Os habitantes de Brasília (por um acaso minha querida cidade natal) poderão assistir, a partir da próxima quarta-feira, Caminho das Índias em alta definição. A capital federal é a 16ª cidade do País a ter a transmissão do sinal digital de alguns canais abertos. Até aí nada demais. Só que os brasilienses gostam de obras superfaturadas grandiosas. E não bastaria usar, digamos, um negócio de metal chamado "Torre de TV" para colocar as novas antenas. Seria necessário um novo monumento, criado pelo mesmo Oscar Niemeyer de todos os outros monumentos da cidade – curiosamente, menos a Torre de TV. A Flor do Cerrado, esse bicho aí embaixo de 170 metros de altura, que parece uma caixa d’água dos Jetsons, deveria abrigar todas as antenas. Mas não ficou pronta a tempo. O jeito foi fazer gambiarras.

Num primeiro momento, apenas Globo, TV Justiça e TV Brasil disputarão audiência em HD. Como eu não ganhei passagens de deputados, por enquanto não poderei assistir a um julgamento do STF em uma TV full-HD, uma pena. E enquanto a flor não desabrocha, algumas emissoras terão de usar uma torre da rede elétrica e outras aproveitarão a superlotada Torre de TV, no centro da cidade.

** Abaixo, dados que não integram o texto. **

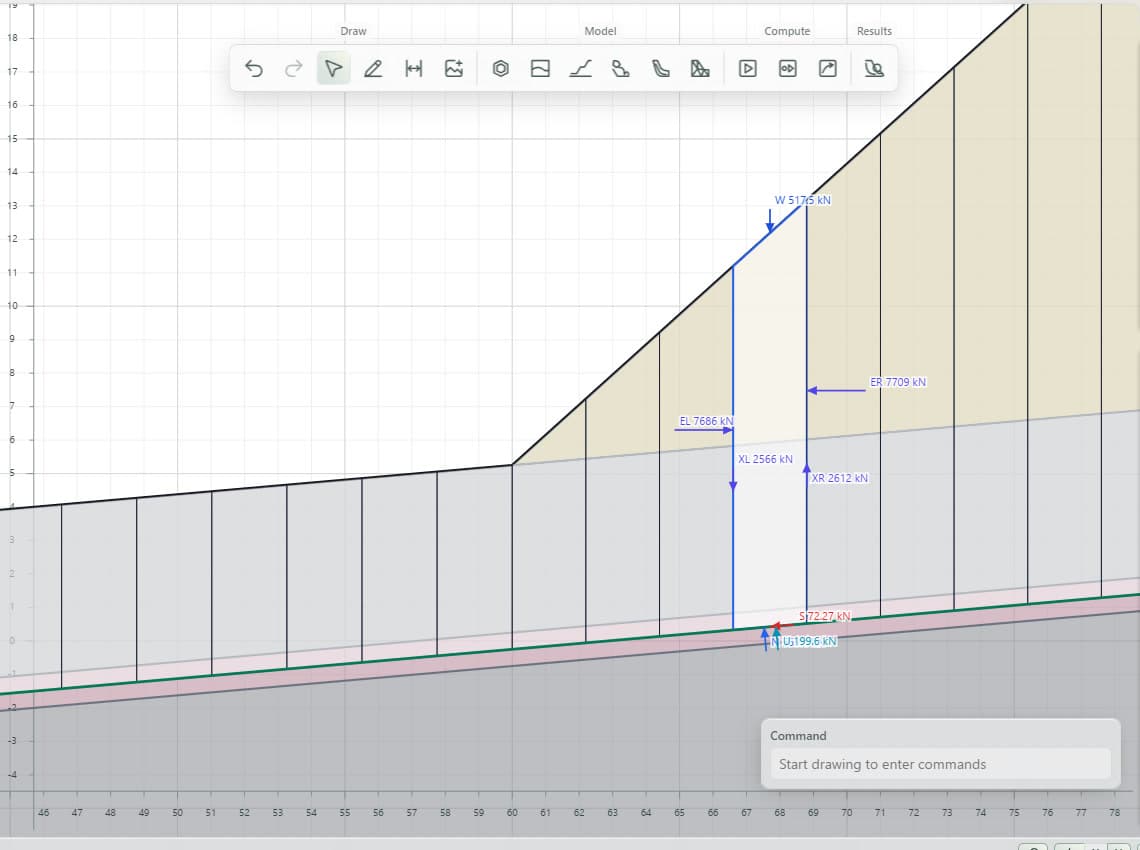This screenshot has height=850, width=1140.
Task: Click the soil strata profile icon
Action: click(540, 68)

Anunciada em fevereiro do ano passado e com custo previsto de R$ 20 milhões, a obra ainda não foi autorizada pelo Ibama e já está custando R$ 64 milhões. Além de servir como torre, a Flor terá restaurante e mirante lá no alto, mas sem elevadores panorâmicos, porque Niemeyer acha feio. A obra, ao que parece, ficará pronta a tempo do aniversário de 50 anos da cidade, ano que vem.